Pains in the shins are usually caused by shinsplints, compartmental syndrome, or a stress fracture.

Shinsplints (medial tibial stress syndrome, posterior tibial syndrome, or tibial stress syndrome) is a bone injury localized to one or both of the calf bones (tibia and fibula). They develop through four stages of injury. In the first stage, vague discomfort, poorly localized somewhere in the calf, after exercise. As training continues, the discomfort comes on during exercise. If training continues without treatment, the pain becomes uncomfortable or impossible (Grade 3). It could then worsen into Grade 4, which is in fact a stress fracture.

In a stress fracture, the pain is bearable when at rest or walking, but becomes unbearable when running.

A compartmental syndrome is sometimes referred to as a “shinsplint,” but the true shinsplint is described above. In the compartmental syndrome, exercise causes an abnormal rise in pressure in one or more of the muscular compartments of the lower leg. Normally these compartments have sufficient space for the muscles to swell without causing any increase in pressure, but in some persons they do not. The resulting pressure increase may obstruct the blood flow to the muscles, causing them to be painful.
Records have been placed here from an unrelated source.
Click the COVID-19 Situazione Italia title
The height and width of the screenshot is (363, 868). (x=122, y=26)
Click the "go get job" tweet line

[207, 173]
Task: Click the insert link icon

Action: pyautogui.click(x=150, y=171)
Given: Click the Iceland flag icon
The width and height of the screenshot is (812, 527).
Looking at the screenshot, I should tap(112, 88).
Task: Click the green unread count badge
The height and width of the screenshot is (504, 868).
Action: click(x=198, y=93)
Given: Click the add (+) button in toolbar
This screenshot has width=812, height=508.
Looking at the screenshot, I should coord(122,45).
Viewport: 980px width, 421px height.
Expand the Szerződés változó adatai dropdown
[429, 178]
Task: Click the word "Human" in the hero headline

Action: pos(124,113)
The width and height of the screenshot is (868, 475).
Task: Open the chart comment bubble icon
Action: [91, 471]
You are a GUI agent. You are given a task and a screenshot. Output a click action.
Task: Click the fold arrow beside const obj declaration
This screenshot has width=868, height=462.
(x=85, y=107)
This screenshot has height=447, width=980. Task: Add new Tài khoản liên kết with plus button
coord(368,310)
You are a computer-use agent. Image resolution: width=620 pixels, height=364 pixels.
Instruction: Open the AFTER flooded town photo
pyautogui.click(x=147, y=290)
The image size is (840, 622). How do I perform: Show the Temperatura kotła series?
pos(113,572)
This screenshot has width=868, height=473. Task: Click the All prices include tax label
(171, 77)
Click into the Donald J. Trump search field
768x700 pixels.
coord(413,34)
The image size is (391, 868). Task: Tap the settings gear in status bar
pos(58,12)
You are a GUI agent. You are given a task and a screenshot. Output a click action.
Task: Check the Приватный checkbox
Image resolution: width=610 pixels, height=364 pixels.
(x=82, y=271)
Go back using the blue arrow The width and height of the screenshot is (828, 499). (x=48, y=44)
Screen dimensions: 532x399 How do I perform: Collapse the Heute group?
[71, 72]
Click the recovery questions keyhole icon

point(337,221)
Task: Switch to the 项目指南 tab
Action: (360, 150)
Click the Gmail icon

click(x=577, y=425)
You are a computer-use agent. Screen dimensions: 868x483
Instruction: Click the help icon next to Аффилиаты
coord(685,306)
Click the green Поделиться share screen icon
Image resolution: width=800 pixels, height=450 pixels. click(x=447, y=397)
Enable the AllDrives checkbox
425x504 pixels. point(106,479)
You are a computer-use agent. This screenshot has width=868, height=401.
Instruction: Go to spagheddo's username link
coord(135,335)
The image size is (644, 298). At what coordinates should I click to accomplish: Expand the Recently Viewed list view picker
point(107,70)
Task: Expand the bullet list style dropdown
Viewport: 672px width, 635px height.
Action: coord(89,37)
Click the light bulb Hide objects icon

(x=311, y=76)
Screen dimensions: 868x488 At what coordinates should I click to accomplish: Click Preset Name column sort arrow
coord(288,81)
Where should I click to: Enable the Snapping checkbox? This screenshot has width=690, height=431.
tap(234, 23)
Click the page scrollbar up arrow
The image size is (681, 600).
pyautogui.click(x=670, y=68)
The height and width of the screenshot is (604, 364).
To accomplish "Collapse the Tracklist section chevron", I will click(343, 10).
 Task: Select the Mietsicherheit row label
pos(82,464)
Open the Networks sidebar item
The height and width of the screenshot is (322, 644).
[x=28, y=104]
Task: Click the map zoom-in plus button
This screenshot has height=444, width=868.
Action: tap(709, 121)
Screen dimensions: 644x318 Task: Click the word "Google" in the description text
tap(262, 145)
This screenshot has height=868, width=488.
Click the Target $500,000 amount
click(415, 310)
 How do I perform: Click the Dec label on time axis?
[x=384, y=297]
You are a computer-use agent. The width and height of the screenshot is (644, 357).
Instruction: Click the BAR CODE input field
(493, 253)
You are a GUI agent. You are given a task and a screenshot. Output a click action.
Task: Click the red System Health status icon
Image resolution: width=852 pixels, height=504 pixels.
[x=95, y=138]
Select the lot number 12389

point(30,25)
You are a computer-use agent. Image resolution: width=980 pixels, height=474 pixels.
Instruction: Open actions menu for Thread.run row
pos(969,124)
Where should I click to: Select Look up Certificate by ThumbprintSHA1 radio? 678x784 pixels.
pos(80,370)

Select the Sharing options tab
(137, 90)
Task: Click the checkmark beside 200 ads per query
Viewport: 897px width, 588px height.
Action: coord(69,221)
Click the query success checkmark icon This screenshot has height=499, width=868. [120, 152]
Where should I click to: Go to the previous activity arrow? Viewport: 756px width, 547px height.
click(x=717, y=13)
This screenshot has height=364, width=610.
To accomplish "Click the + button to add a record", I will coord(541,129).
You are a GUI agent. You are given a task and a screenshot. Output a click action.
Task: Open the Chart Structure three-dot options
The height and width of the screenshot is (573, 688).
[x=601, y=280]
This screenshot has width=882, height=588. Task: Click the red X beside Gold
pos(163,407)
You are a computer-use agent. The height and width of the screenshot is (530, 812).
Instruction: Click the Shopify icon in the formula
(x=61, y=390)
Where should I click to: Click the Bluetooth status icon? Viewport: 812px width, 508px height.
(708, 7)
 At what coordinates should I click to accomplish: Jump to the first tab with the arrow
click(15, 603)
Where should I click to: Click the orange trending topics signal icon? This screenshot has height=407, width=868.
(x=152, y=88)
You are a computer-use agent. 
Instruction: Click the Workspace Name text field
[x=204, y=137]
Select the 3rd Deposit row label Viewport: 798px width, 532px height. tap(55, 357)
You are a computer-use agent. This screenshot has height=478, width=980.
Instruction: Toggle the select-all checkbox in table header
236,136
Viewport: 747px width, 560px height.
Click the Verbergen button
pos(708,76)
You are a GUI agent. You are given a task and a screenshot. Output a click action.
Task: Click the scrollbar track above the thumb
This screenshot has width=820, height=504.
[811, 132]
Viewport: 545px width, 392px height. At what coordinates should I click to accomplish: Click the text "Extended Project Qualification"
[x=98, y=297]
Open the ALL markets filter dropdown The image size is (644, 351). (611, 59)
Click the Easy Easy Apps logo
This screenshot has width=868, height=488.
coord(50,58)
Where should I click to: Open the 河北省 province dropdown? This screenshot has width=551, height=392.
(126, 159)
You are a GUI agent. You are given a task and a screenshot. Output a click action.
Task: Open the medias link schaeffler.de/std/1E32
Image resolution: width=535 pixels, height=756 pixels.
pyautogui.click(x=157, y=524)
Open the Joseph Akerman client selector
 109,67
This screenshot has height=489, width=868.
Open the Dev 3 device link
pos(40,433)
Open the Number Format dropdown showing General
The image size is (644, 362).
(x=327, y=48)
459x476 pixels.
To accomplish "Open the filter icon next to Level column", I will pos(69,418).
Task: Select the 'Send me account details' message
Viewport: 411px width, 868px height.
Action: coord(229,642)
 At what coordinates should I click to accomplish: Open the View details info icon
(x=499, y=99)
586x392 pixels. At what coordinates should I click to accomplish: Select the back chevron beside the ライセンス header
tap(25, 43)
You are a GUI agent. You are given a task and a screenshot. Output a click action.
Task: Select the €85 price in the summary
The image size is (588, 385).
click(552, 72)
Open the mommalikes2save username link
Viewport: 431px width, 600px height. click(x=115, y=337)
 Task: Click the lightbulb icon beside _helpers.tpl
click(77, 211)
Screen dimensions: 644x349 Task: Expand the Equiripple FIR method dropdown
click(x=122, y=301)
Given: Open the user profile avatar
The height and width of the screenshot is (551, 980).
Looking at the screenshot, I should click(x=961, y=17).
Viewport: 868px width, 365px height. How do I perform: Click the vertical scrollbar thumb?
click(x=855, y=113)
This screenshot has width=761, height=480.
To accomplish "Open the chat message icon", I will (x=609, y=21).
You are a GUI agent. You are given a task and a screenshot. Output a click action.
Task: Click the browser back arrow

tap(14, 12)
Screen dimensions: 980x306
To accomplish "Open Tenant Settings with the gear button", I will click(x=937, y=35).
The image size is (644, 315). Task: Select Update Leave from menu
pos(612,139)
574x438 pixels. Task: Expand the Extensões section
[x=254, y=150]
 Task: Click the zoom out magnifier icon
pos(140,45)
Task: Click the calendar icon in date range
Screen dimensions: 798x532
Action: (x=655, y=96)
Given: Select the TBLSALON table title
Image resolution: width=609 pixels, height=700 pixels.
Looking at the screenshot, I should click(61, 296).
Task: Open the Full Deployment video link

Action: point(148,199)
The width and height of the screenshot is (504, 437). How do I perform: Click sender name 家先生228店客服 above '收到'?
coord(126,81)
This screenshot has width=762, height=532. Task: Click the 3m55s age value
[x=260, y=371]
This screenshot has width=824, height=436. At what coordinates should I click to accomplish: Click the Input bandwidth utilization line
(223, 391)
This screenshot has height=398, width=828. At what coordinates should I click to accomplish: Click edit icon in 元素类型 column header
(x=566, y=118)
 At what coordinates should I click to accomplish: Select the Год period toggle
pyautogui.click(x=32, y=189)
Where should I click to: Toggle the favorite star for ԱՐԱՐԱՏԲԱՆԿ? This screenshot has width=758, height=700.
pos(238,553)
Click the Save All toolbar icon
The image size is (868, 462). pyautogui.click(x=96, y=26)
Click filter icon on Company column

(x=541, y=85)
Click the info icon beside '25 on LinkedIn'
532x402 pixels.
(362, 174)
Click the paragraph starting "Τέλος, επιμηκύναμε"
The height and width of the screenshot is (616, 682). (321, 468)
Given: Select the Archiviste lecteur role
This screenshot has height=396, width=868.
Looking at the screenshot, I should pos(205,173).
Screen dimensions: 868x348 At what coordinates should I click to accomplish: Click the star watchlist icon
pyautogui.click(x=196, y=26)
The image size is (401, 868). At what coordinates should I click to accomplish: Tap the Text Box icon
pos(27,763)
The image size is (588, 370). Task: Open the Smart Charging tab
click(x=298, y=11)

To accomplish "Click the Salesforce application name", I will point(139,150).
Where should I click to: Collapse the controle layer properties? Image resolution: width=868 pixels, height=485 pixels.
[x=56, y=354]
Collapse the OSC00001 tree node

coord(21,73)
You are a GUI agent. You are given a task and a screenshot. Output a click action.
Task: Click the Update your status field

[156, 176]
At first the pain is mild and disappears rapidly as soon as running stops, but becomes progressively more severe and begins to interfere with running.

A true compartmental syndrome can be differentiated from shinsplints as follows:

(1) A CS causes pain localized to the muscles, not to the bones, of the leg.
(2) The pain usually gets worse after running.
(3) The injury never gets better even after months of rest (whereas after a few months of rest, the runner with shinsplints will usually be pain free until again reaching the breakdown training level).
(4) After running, the involved muscles become absolutely rock hard.
(5) There may also be changes in skin sensation and occasionally there will be severe muscle cramping.